Pixel coordinate grounding data

= = = = =

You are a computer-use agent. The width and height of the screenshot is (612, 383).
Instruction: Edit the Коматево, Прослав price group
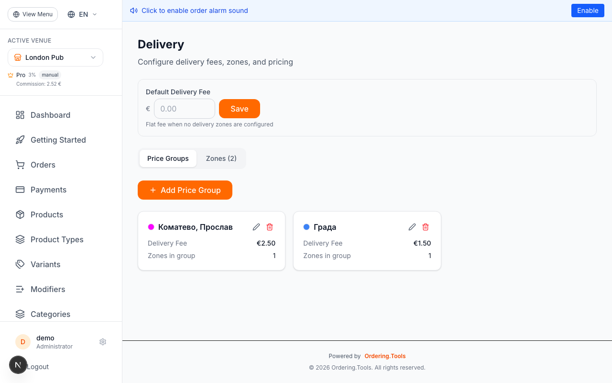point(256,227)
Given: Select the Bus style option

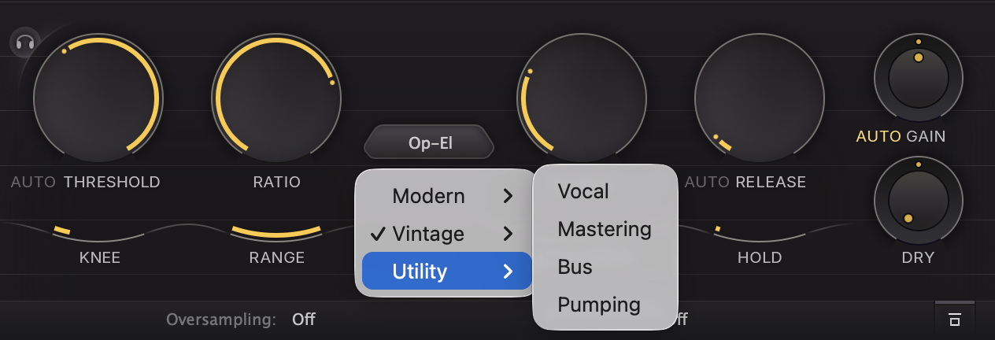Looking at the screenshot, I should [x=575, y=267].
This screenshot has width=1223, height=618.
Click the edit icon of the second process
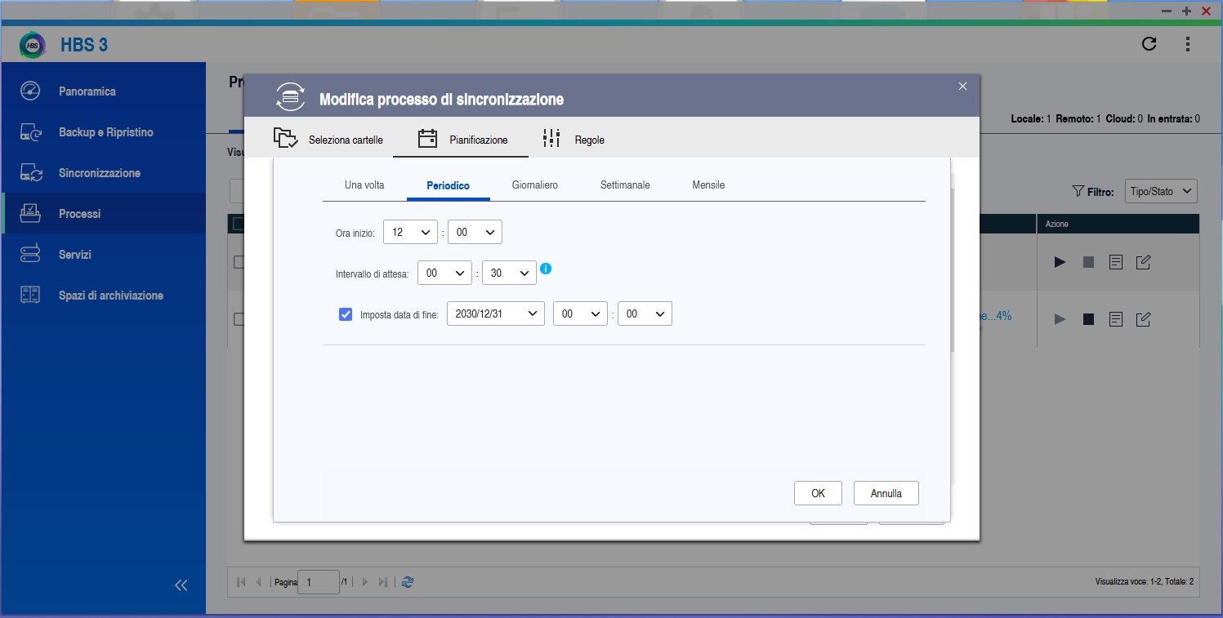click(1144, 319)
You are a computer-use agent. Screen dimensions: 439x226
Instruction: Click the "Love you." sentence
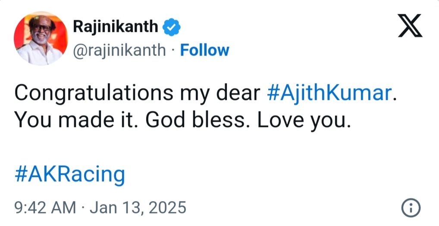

= = = = =

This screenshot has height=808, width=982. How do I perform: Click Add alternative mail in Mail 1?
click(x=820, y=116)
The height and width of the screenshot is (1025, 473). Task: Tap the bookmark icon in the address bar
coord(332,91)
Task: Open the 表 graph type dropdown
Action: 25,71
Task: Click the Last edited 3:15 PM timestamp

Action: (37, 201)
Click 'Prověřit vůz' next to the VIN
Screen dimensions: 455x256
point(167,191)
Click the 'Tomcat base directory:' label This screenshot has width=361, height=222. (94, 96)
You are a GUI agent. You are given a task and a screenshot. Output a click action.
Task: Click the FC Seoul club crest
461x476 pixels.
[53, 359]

= = = = =

Task instructions
From the records given above, copy all lines containing "computer".

Output of the exercise
You are a computer-use agent. The width and height of the screenshot is (612, 383).
You are a computer-use agent. Screen dimensions: 439x226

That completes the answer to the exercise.